Challenge: Write out as a numbered list every line from the beginning through the line containing "click(x=843, y=603)", with blank lines omitted. Leave the pictures out of your answer.

(Dataset items)
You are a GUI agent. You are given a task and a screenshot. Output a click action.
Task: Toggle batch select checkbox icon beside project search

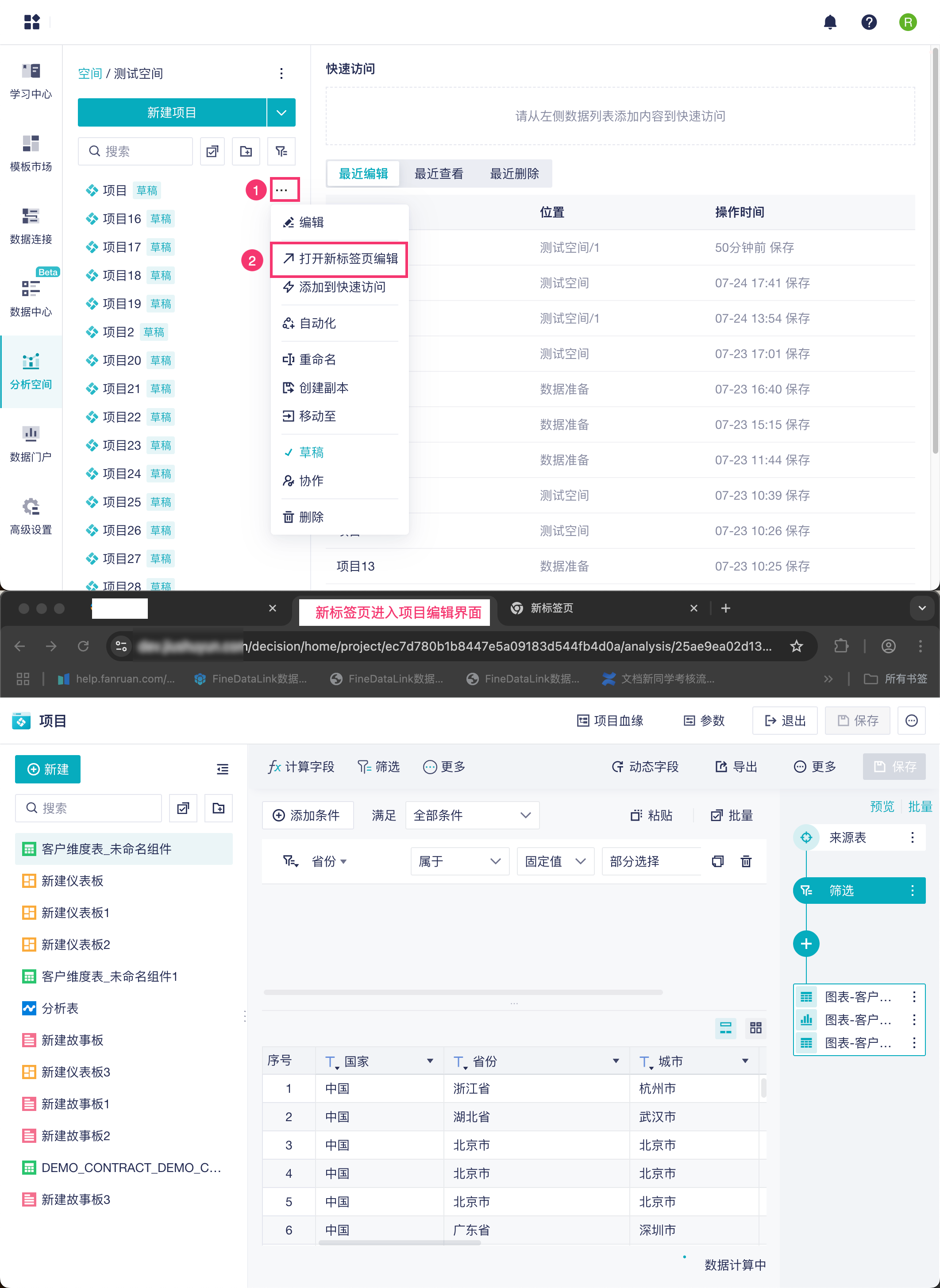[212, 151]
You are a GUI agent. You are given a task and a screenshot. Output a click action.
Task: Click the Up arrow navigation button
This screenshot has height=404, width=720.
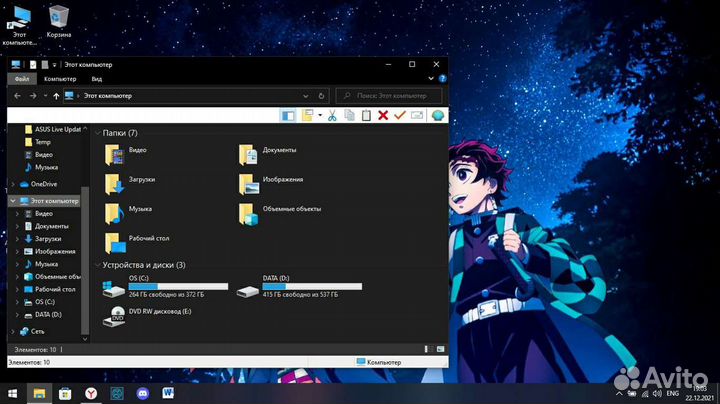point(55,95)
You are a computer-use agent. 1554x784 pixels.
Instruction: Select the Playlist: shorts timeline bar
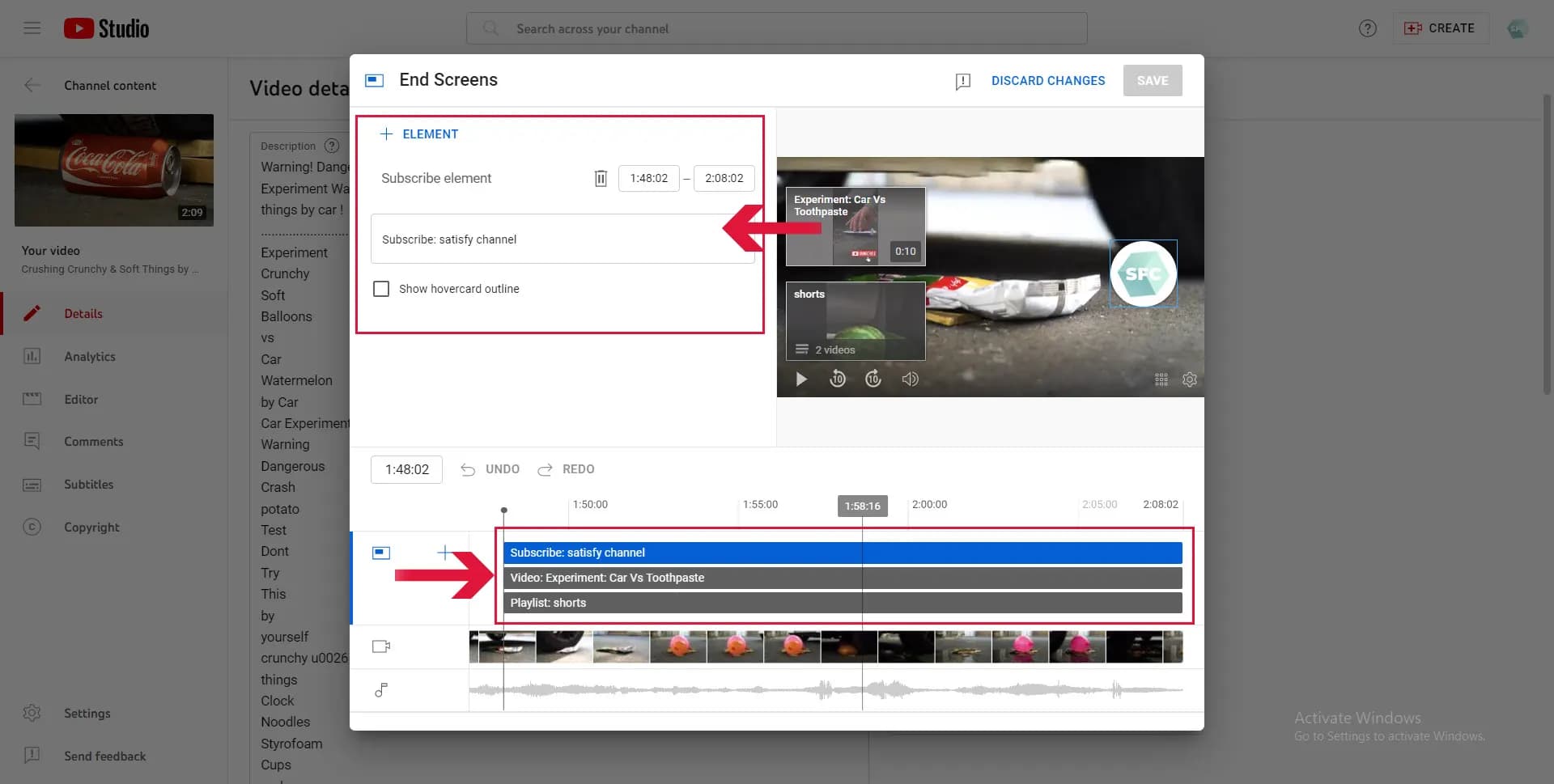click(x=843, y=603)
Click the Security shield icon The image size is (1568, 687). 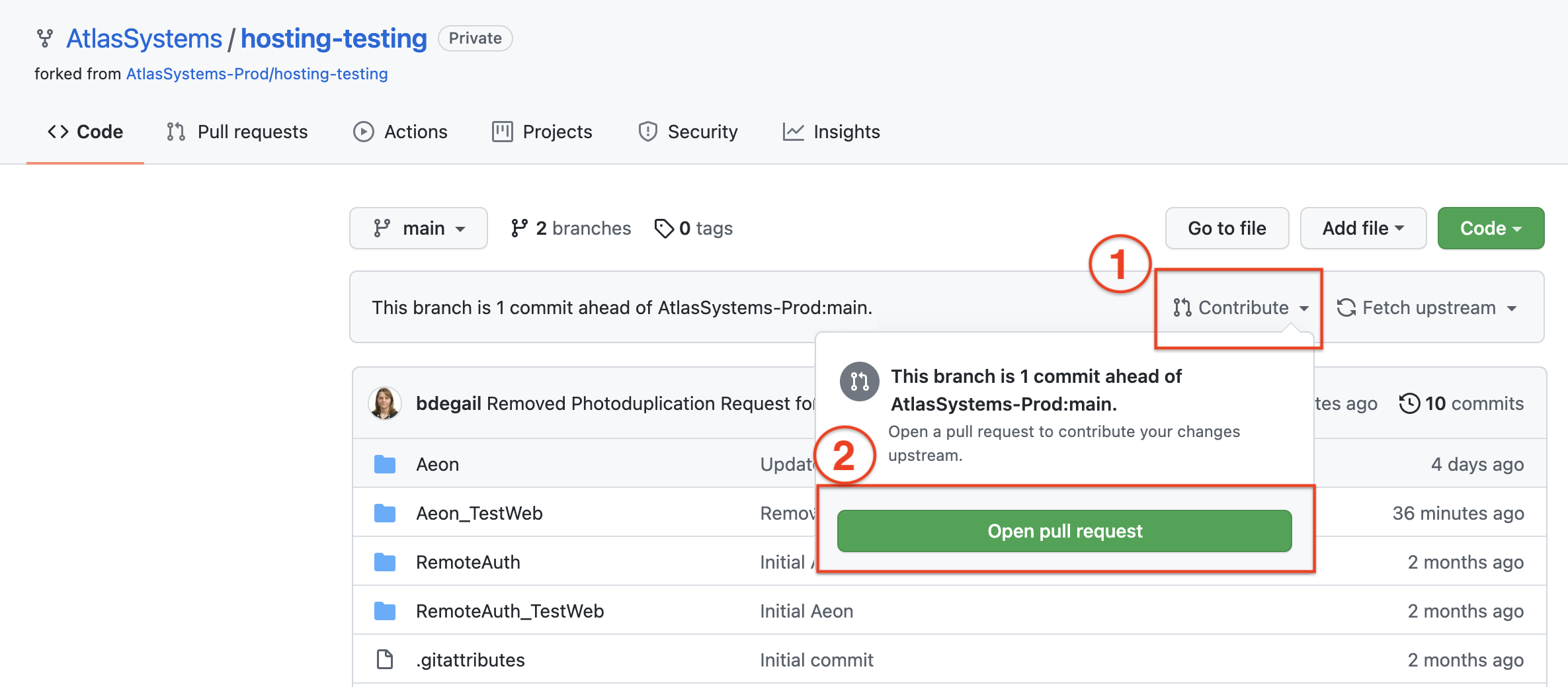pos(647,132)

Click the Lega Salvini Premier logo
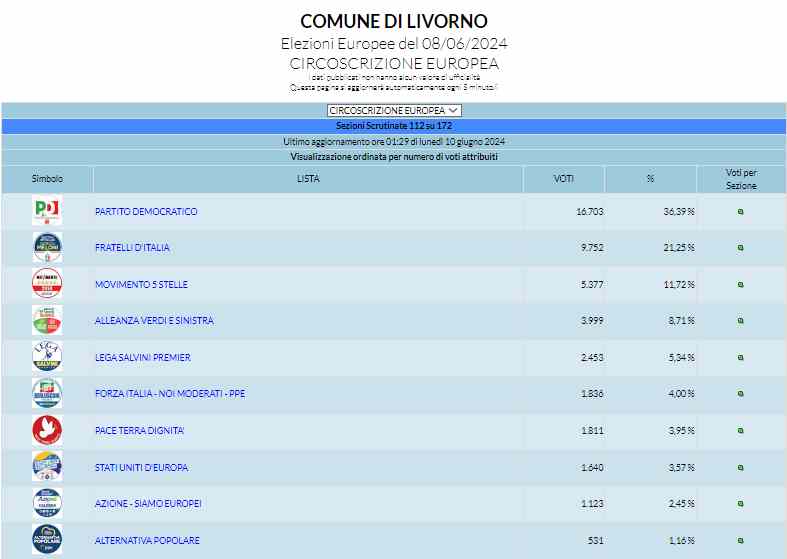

Correct answer:
1. You are a GUI agent. You are given a task and a screenshot. Output a click action.
2. Task: Toggle batch select checkbox icon beside project search
3. [212, 151]
4. You are a GUI agent. You are given a task and a screenshot. Output a click action.
5. Task: Click the Up arrow navigation button
6. This screenshot has height=404, width=720.
7. point(55,95)
8. You are a computer-use agent. 1554x784 pixels.
9. Instruction: Select the Playlist: shorts timeline bar
10. click(x=843, y=603)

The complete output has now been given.